Capsaicin is a molecule expressed by chiles (genus capsicum - this includes all pepper fruits, from jalapeno to habanero). It induces the familiar burning sensation. It, or its cousin, dihydrocapsaicin, is responsible for the hotness in essentially all hot sauces. Here is its structure:

This molecule is quite nonpolar, and it shows in its water solubility. One of the most common pieces of advice you hear about eating hot food is that if you want the heat to go away, not to drink water. Instead, people suggest to wipe the capsaicin away mechanically, with bread, or to solvate the capsaicin with something more lipophilic, like an oil-in-water emulsion (i.e., milk). I can’t tell whether it helps. The theory’s good, though.

Why does capsaicin exist? It turns out that mammalian digestive systems tear up Chile seeds. Bird digestive tracts, however, don’t; in fact, they help the seeds germinate. Probably not coincidentally, capsaicin makes mammal mouths hurt, while birds are blissfully unaffected. At some point nature figured that bad boy out, and we got capsaicin.

What else can we use it for except chicken wings? Glad you asked. Most people probably know about “pepper spray” - all that is is capsaicin in organic solvent. It’s now widely used where phenacyl chloride, or CN gas was used before. In one memorable instance, I accidentally made the bromine analogue, intending to use it as a synthetic precursor to another chemical. On a multigram scale. (nb: I’ve never been hit with CN, but this stuff hurt plenty, even though it’s a solid and i was just standing above my innocent-looking pile of white powder. That cleared out the lab fast…)

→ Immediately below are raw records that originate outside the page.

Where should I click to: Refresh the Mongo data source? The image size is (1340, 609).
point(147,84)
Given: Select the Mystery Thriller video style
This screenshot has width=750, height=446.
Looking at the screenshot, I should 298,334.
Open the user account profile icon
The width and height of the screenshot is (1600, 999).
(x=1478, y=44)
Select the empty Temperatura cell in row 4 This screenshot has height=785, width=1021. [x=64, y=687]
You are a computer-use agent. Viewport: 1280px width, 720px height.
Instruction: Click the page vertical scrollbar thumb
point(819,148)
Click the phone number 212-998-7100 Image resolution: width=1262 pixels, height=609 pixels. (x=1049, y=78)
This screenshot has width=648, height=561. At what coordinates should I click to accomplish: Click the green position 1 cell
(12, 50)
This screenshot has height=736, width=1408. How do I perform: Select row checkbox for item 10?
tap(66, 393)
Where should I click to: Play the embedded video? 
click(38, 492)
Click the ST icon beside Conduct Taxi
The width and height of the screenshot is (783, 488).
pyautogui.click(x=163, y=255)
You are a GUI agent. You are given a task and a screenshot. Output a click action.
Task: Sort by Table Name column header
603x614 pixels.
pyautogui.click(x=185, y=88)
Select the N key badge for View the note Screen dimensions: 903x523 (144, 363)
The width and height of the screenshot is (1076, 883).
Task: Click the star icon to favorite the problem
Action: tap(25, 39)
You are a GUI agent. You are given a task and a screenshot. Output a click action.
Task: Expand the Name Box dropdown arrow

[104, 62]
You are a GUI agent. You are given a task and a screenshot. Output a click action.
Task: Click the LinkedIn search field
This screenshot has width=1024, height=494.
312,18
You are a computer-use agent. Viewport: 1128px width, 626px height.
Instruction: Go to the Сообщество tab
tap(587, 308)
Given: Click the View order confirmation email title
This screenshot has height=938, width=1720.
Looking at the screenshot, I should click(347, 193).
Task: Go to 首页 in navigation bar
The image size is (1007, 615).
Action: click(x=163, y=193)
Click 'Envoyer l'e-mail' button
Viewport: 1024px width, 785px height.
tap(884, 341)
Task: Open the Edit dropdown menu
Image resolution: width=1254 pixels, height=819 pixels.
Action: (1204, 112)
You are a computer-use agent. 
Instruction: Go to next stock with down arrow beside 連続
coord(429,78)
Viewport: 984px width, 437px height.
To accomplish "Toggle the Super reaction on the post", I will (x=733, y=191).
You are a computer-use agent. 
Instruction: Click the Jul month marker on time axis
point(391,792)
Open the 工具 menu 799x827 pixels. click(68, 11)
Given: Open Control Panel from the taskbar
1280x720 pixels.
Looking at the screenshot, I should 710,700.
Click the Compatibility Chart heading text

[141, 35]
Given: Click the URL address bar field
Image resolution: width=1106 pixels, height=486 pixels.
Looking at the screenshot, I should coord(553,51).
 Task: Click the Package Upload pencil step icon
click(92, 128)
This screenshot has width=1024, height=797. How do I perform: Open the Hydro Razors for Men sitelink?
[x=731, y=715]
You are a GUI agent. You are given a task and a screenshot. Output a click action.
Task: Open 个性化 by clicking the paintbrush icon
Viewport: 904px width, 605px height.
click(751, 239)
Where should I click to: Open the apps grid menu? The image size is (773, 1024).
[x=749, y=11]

A few other uses the Wikipedia article mentioned that I didn’t know about:

  • Mix pepper seeds in with your birdseed - birds don’t mind, squirrels do!
  • Mix capsaicin in with your opiates: oral prescription users don’t mind, intravenous drug users do!
  • Pain relieving gels: this is poorly understood, as is the whole pain jungle. This is why we are stuck with shotgun drugs like opiates that are wildly addictive, affect GI motility, etc. For now, it turns out capsaicin works OK for some people under some conditions - as varied as topical skin use with concomitant anesthetic, to intranasal (!!!) use.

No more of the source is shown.